Именно тогда я почувствовал спиной. Не увидел, не услышал – ощутил кожей, нервами, всем своим измотанным существом. Присутствие. Плотное, неотвязное, как тень совести, от которой не убежишь. Кто-то шел следом. Не прямо, не нагло, но с упорством гончей, держа дистанцию в один-два переулка. Сохраняя паузу, но не теряя нити.
Хвост. Мысль ударила в висок ледяным молотом. Кровь с шумом прилила к голове, затуманив зрение на мгновение. Кто?! Агент Забайкальского? Проверка на благонадежность новоиспеченного связного? Или… Седов? Его ледяные глаза, его тонкие пальцы, постукивающие по столу… Не доверяет? Приставил своего шакала, чтобы удостовериться, что его марионетка не сливает информацию втихую? Оба варианта пахли смертью. Провалом. Подвалом на Гороховой с раскачивающейся лампой или «тихой» расправой в какой-нибудь конспиративной квартире подпольщиков, где меня просто закопают в подворотне как предателя.
Сердце забилось так, что больно отдавало в ушах. Я рванул вперед, почти бегом, свернул в первый же узкий, как щель, проулок, забитый ящиками и снежным хламом. Прижался к шершавой, облезлой штукатурке стены, стараясь слиться с ней, стать невидимкой. Дыхание свистело в горле, вырываясь клубами пара в морозный воздух.

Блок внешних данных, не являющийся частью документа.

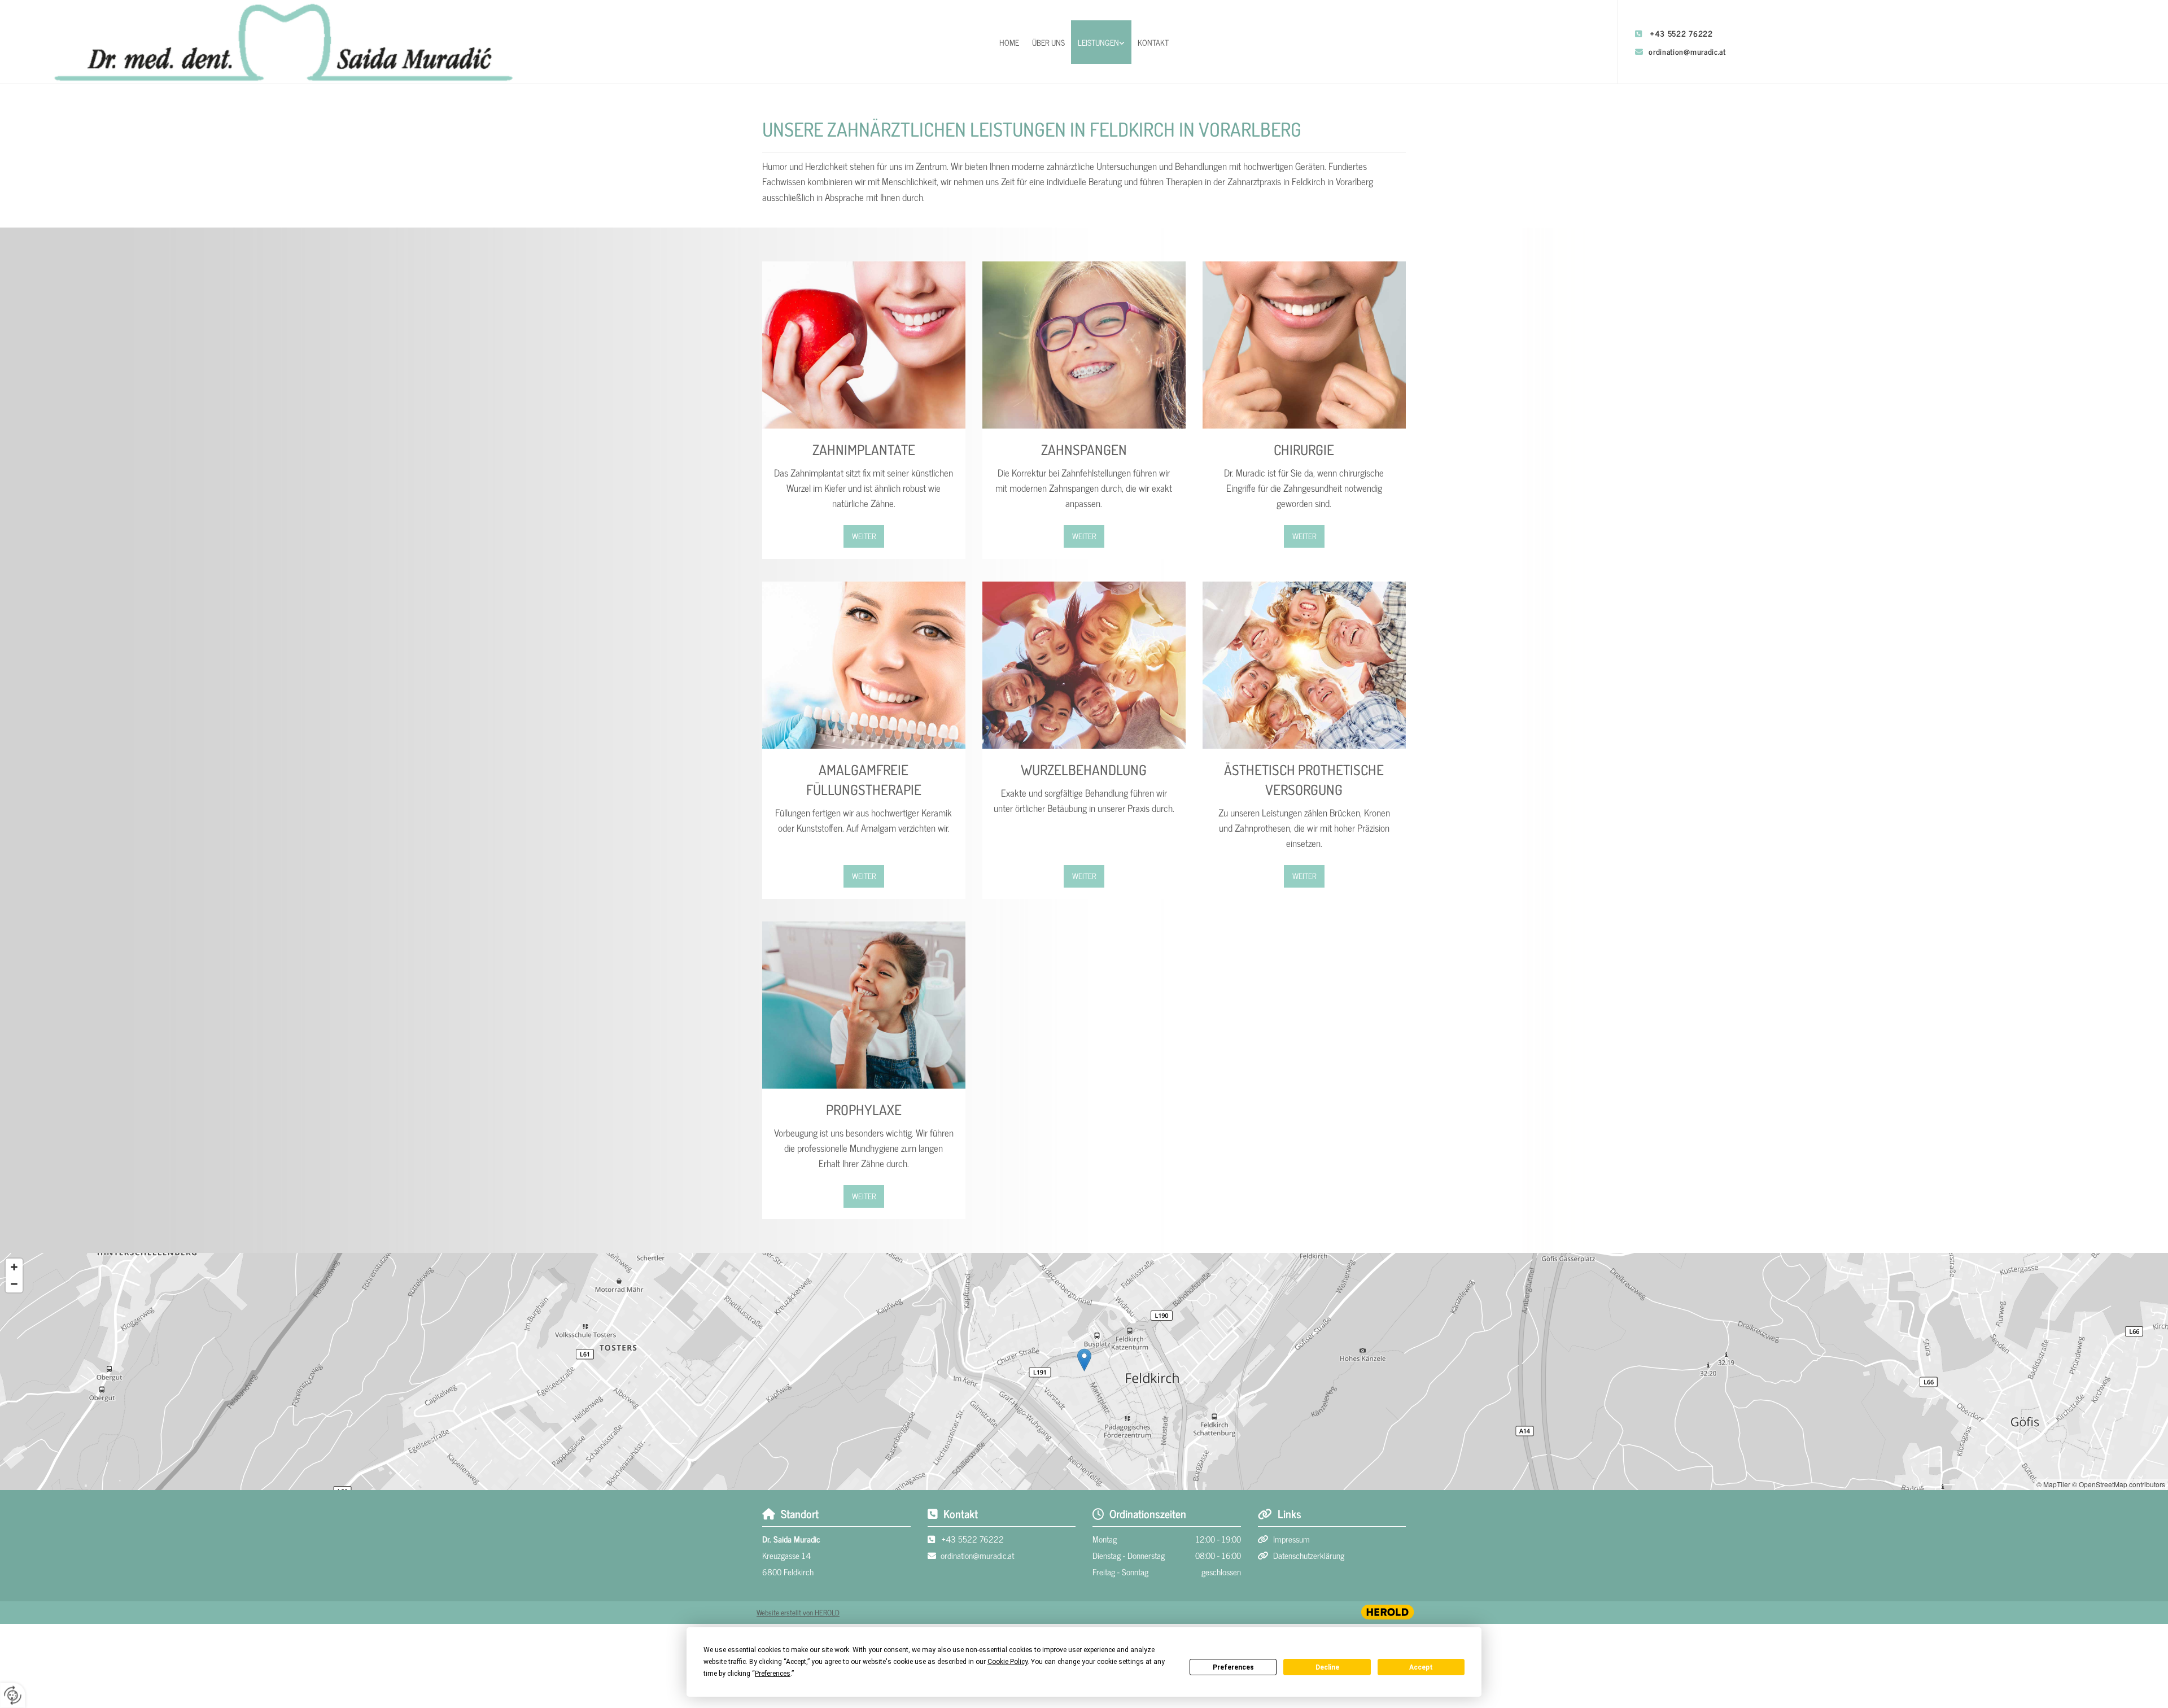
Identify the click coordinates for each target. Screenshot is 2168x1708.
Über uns (1048, 42)
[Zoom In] (14, 1267)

Прислушался, напрягая каждый слуховой нерв до предела. Шаги! Четкие, быстрые, отдающиеся эхом от глухих стен. Не тяжелый мужской топот, а… легче. Чаще. Почти бег. Женские? Нелепая, страшная догадка пронзила мозг. Нет… Не может быть! Я рванул снова, не разбирая дороги, ноги скользили по утоптанному снегу, грозя сбить с ног. Выскочил на какую-то пустынную, заваленную сугробами площадку перед глухим торцом склада, нырнул под низкую, закопченную арку, ведущую во двор-колодец. Замер в абсолютной, почти осязаемой темноте, прильнув к холодной, влажной стене. Грудь вздымалась, пытаясь вдохнуть больше этого спертого, пахнущего мышами и тлением воздуха.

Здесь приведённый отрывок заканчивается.